On aura noté évidemment que le projet
porte sur un « transfert de l'aéroport de Nantes
Atlantique ». Depuis des
années, ses partisans militaient pour la « création de
l'Aéroport du Grand Ouest ». Mais halte au créationnisme !
Depuis le Grenelle de l'environnement, la France s'interdit de créer
des aéroports ; elle s'autorise cependant à les changer de
place, quand bien même leur capacité serait décuplée au passage.
Quant
à l'appellation Aéroport du Grand Ouest, l'introduire dans la
question aurait trop clairement souligné l'absurdité d'une
« consultation locale » riquiqui, limitée
aux électeurs du département. Comme
on l'écrivait ici, il y a un loup derrière
Notre-Dame-des-Landes... mais ce loup se présente sous une peau de
mouton ! L'association Des Ailes pour l'Ouest, qui réunit les
partisans du nouvel aéroport, devrait se rebaptiser d'urgence Des
Ailes pour la Loire-Atlantique, si ce n'est Des Ailes pour
l'arrondissement de Nantes, histoire de faire profil bas.
Mais la grosse astuce sémantique est
bien sûr dans le mot « transfert ».
Il évite de parler du sort de... Nantes Atlantique. Puisqu'on le
transfère, il va être là-bas et non ici, hein ? Eh !

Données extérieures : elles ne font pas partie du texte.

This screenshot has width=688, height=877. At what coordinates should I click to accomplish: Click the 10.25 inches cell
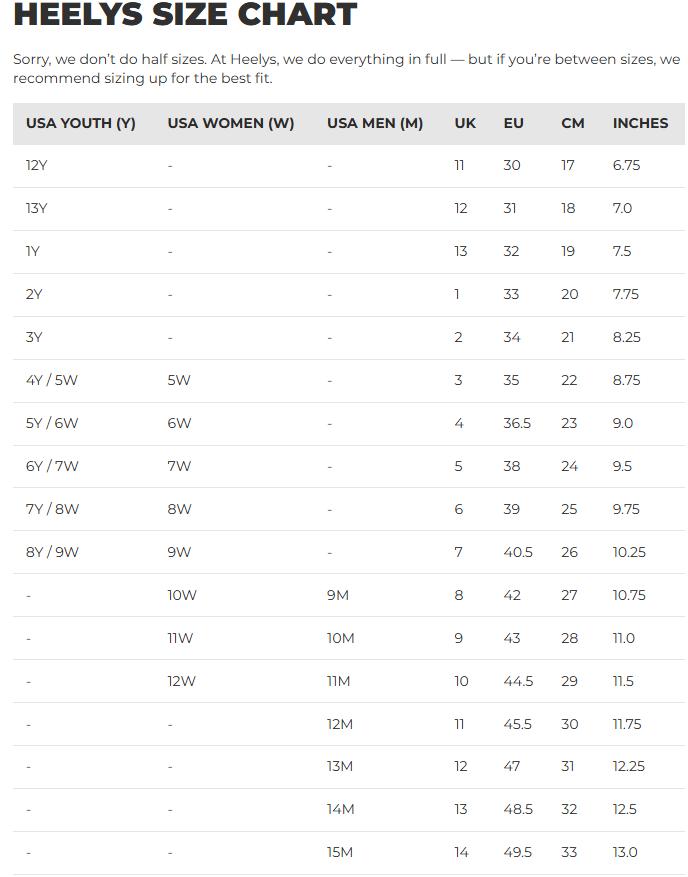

bien, en ce cas, pourquoi la question posée le 26 juin n'est-elle
pas : «
Etes-vous favorable au projet de fermeture de l'aéroport de
Nantes-Atlantique et à sa réinstallation sur la commune de
Notre-Dame-des-Landes ? » Car une « consultation
locale »
telle que la prévoit l'ordonnance élaborée en vitesse par le
premier ministre vise à interroger les citoyens sur des projets à
fort impact. Or la fermeture de l'aéroport actuel, conformément au
Grenelle de l'environnement, serait encore plus désastreuse sur le
plan économique que l'ouverture d'un aéroport à
Notre-Dame-des-Landes sur le plan écologique : elle
condamnerait à bref délai le pôle nantais de l'aéronautique et
des matériaux constitué à grands efforts et à grands frais autour
d'Airbus. Il serait donc encore plus important de nous consulter sur
cette fermeture que sur cette ouverture !
Je
fais l'âne pour avoir du son ? Évidemment ! Je sais bien,
tout le monde sait bien qu'on ne fermera pas Nantes Atlantique, et tant pis pour le Grenelle !
Il sera toujours bien temps de s'en excuser une fois le
projet de Notre-Dame-des-Landes réalisé. Et là, on se félicitera
de la prescience miraculeuse du premier ministre rédigeant la
question posée le 26 juin...
Il y a
aussi dans le mot « transfert » comme
un sous-entendu de mercato
aéroportuaire qui réjouira les amateurs de sport. Cependant, il n'y
a pas que du positif dans ce substantif. La neuvième édition du
dictionnaire de l'Académie française n'en est pas encore là, mais
voici ce qu'on lit dans la huitième :
Action
de transférer. Le transfert du corps d'un mort. Il se dit
spécialement en termes de Finance et de Commerce et désigne l'Acte
par lequel on déclare transporter à un autre la propriété d'une
rente sur l'État, d'une valeur, d'une marchandise.
Le
transfert du corps d'un aéroport ? Brrrr ! Le Centre
national de ressources textuelles et lexicales n'est pas plus
riant. À l'article « transfert »,
il cite en exemple « Transfert
des cendres, des prisonniers ».
Il signale aussi le sens bancaire du mot, « opération
consistant à faire passer des valeurs monétaires d'un compte à un
autre »,
dont on espère qu'il n'a rien à voir avec le projet d'aéroport. Et
aussi son sens psychologique : « phénomène
par lequel un sentiment éprouvé pour un objet est étendu, par
association*, à un autre objet ».
Bon sang, mais c'est bien sûr : ce qu'il
s'agit de transférer à Notre-Dame-des-Landes, ce n'est pas tant un aéroport que des sentiments
de cupidité et d'orgueil !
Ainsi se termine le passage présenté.